**WHAT THE EXERCISE ASKS**
Put every line of the rows below into a Markdown table with the columns "No." and "Text," numbering the lines in order and leaving out blank ones.

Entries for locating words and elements
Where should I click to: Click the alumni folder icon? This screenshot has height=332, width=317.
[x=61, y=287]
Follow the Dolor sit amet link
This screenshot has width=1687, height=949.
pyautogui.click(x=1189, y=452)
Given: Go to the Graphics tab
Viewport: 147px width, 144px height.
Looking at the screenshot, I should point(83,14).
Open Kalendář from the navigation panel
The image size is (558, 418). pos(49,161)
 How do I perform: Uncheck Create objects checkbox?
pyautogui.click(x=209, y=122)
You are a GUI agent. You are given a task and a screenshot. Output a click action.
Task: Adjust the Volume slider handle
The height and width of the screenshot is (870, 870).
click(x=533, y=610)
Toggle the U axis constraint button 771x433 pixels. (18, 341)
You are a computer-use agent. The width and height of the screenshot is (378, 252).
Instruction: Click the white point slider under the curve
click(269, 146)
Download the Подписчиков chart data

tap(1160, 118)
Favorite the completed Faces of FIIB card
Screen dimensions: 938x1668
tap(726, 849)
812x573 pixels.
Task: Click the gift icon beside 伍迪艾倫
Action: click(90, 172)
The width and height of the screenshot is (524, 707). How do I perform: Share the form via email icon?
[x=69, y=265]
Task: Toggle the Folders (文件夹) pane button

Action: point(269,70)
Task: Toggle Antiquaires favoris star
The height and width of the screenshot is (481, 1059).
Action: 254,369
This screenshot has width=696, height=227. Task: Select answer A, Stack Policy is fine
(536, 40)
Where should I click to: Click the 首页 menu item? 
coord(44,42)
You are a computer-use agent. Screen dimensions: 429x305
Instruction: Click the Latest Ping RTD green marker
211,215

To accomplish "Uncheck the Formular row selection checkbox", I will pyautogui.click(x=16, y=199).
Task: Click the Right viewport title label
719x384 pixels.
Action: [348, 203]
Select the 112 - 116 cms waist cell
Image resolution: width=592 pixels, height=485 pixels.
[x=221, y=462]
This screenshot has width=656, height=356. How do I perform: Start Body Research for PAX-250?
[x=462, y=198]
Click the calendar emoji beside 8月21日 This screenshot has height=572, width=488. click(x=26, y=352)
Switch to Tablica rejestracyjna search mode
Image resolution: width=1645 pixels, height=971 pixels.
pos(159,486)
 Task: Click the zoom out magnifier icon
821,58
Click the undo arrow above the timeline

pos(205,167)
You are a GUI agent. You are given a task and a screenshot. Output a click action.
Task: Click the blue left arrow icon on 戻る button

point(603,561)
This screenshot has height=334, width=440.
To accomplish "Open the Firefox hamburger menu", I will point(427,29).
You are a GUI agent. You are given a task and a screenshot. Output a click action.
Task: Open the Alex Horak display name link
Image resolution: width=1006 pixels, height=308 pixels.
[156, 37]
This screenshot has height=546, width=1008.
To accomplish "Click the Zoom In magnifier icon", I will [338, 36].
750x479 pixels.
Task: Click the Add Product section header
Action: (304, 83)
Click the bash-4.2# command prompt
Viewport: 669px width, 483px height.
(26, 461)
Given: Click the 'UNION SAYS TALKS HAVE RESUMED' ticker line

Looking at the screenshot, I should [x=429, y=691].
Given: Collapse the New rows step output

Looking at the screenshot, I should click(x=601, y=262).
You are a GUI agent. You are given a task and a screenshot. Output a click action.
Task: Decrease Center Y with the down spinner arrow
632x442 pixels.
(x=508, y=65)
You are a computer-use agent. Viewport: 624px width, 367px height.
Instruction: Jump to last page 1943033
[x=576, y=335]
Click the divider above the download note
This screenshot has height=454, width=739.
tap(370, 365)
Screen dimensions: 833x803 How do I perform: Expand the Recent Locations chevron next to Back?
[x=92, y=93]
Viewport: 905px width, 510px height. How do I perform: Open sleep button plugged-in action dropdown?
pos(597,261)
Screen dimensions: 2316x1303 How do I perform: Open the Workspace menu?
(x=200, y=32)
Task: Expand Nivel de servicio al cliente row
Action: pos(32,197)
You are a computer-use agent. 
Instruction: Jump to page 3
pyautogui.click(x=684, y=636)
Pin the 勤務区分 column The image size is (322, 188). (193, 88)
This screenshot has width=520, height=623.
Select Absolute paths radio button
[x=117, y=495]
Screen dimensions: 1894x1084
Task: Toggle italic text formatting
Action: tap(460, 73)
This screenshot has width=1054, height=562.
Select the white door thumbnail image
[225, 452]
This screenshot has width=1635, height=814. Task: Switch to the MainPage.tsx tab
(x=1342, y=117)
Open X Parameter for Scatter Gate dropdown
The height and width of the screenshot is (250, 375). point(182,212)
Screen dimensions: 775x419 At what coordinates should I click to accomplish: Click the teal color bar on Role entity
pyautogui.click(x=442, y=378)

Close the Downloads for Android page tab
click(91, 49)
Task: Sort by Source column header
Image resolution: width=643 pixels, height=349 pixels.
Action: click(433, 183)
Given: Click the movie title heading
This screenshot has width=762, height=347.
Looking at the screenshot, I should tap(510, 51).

**CORRECT RESULT**
| No. | Text |
|---|---|
| 1 | Where should I click to: Click the alumni folder icon? This screenshot has height=332, width=317. |
| 2 | [x=61, y=287] |
| 3 | Follow the Dolor sit amet link |
| 4 | This screenshot has width=1687, height=949. |
| 5 | pyautogui.click(x=1189, y=452) |
| 6 | Given: Go to the Graphics tab |
| 7 | Viewport: 147px width, 144px height. |
| 8 | Looking at the screenshot, I should point(83,14). |
| 9 | Open Kalendář from the navigation panel |
| 10 | The image size is (558, 418). pos(49,161) |
| 11 |  How do I perform: Uncheck Create objects checkbox? |
| 12 | pyautogui.click(x=209, y=122) |
| 13 | You are a GUI agent. You are given a task and a screenshot. Output a click action. |
| 14 | Task: Adjust the Volume slider handle |
| 15 | The height and width of the screenshot is (870, 870). |
| 16 | click(x=533, y=610) |
| 17 | Toggle the U axis constraint button 771x433 pixels. (18, 341) |
| 18 | You are a computer-use agent. The width and height of the screenshot is (378, 252). |
| 19 | Instruction: Click the white point slider under the curve |
| 20 | click(269, 146) |
| 21 | Download the Подписчиков chart data |
| 22 | tap(1160, 118) |
| 23 | Favorite the completed Faces of FIIB card |
| 24 | Screen dimensions: 938x1668 |
| 25 | tap(726, 849) |
| 26 | 812x573 pixels. |
| 27 | Task: Click the gift icon beside 伍迪艾倫 |
| 28 | Action: click(90, 172) |
| 29 | The width and height of the screenshot is (524, 707). How do I perform: Share the form via email icon? |
| 30 | [x=69, y=265] |
| 31 | Task: Toggle the Folders (文件夹) pane button |
| 32 | Action: point(269,70) |
| 33 | Task: Toggle Antiquaires favoris star |
| 34 | The height and width of the screenshot is (481, 1059). |
| 35 | Action: 254,369 |
| 36 | This screenshot has width=696, height=227. Task: Select answer A, Stack Policy is fine |
| 37 | (536, 40) |
| 38 | Where should I click to: Click the 首页 menu item?  |
| 39 | coord(44,42) |
| 40 | You are a computer-use agent. Screen dimensions: 429x305 |
| 41 | Instruction: Click the Latest Ping RTD green marker |
| 42 | 211,215 |
| 43 | To accomplish "Uncheck the Formular row selection checkbox", I will pyautogui.click(x=16, y=199). |
| 44 | Task: Click the Right viewport title label |
| 45 | 719x384 pixels. |
| 46 | Action: [348, 203] |
| 47 | Select the 112 - 116 cms waist cell |
| 48 | Image resolution: width=592 pixels, height=485 pixels. |
| 49 | [x=221, y=462] |
| 50 | This screenshot has width=656, height=356. How do I perform: Start Body Research for PAX-250? |
| 51 | [x=462, y=198] |
| 52 | Click the calendar emoji beside 8月21日 This screenshot has height=572, width=488. click(x=26, y=352) |
| 53 | Switch to Tablica rejestracyjna search mode |
| 54 | Image resolution: width=1645 pixels, height=971 pixels. |
| 55 | pos(159,486) |
| 56 |  Task: Click the zoom out magnifier icon |
| 57 | 821,58 |
| 58 | Click the undo arrow above the timeline |
| 59 | pos(205,167) |
| 60 | You are a GUI agent. You are given a task and a screenshot. Output a click action. |
| 61 | Task: Click the blue left arrow icon on 戻る button |
| 62 | point(603,561) |
| 63 | This screenshot has height=334, width=440. |
| 64 | To accomplish "Open the Firefox hamburger menu", I will point(427,29). |
| 65 | You are a GUI agent. You are given a task and a screenshot. Output a click action. |
| 66 | Task: Open the Alex Horak display name link |
| 67 | Image resolution: width=1006 pixels, height=308 pixels. |
| 68 | [156, 37] |
| 69 | This screenshot has height=546, width=1008. |
| 70 | To accomplish "Click the Zoom In magnifier icon", I will [338, 36]. |
| 71 | 750x479 pixels. |
| 72 | Task: Click the Add Product section header |
| 73 | Action: (304, 83) |
| 74 | Click the bash-4.2# command prompt |
| 75 | Viewport: 669px width, 483px height. |
| 76 | (26, 461) |
| 77 | Given: Click the 'UNION SAYS TALKS HAVE RESUMED' ticker line |
| 78 | Looking at the screenshot, I should [x=429, y=691]. |
| 79 | Given: Collapse the New rows step output |
| 80 | Looking at the screenshot, I should click(x=601, y=262). |
| 81 | You are a GUI agent. You are given a task and a screenshot. Output a click action. |
| 82 | Task: Decrease Center Y with the down spinner arrow |
| 83 | 632x442 pixels. |
| 84 | (x=508, y=65) |
| 85 | You are a computer-use agent. Viewport: 624px width, 367px height. |
| 86 | Instruction: Jump to last page 1943033 |
| 87 | [x=576, y=335] |
| 88 | Click the divider above the download note |
| 89 | This screenshot has height=454, width=739. |
| 90 | tap(370, 365) |
| 91 | Screen dimensions: 833x803 How do I perform: Expand the Recent Locations chevron next to Back? |
| 92 | [x=92, y=93] |
| 93 | Viewport: 905px width, 510px height. How do I perform: Open sleep button plugged-in action dropdown? |
| 94 | pos(597,261) |
| 95 | Screen dimensions: 2316x1303 How do I perform: Open the Workspace menu? |
| 96 | (x=200, y=32) |
| 97 | Task: Expand Nivel de servicio al cliente row |
| 98 | Action: pos(32,197) |
| 99 | You are a computer-use agent.  |
| 100 | Instruction: Jump to page 3 |
| 101 | pyautogui.click(x=684, y=636) |
| 102 | Pin the 勤務区分 column The image size is (322, 188). (193, 88) |
| 103 | This screenshot has width=520, height=623. |
| 104 | Select Absolute paths radio button |
| 105 | [x=117, y=495] |
| 106 | Screen dimensions: 1894x1084 |
| 107 | Task: Toggle italic text formatting |
| 108 | Action: tap(460, 73) |
| 109 | This screenshot has width=1054, height=562. |
| 110 | Select the white door thumbnail image |
| 111 | [225, 452] |
| 112 | This screenshot has width=1635, height=814. Task: Switch to the MainPage.tsx tab |
| 113 | (x=1342, y=117) |
| 114 | Open X Parameter for Scatter Gate dropdown |
| 115 | The height and width of the screenshot is (250, 375). point(182,212) |
| 116 | Screen dimensions: 775x419 At what coordinates should I click to accomplish: Click the teal color bar on Role entity |
| 117 | pyautogui.click(x=442, y=378) |
| 118 | Close the Downloads for Android page tab |
| 119 | click(91, 49) |
| 120 | Task: Sort by Source column header |
| 121 | Image resolution: width=643 pixels, height=349 pixels. |
| 122 | Action: click(433, 183) |
| 123 | Given: Click the movie title heading |
| 124 | This screenshot has width=762, height=347. |
| 125 | Looking at the screenshot, I should tap(510, 51). |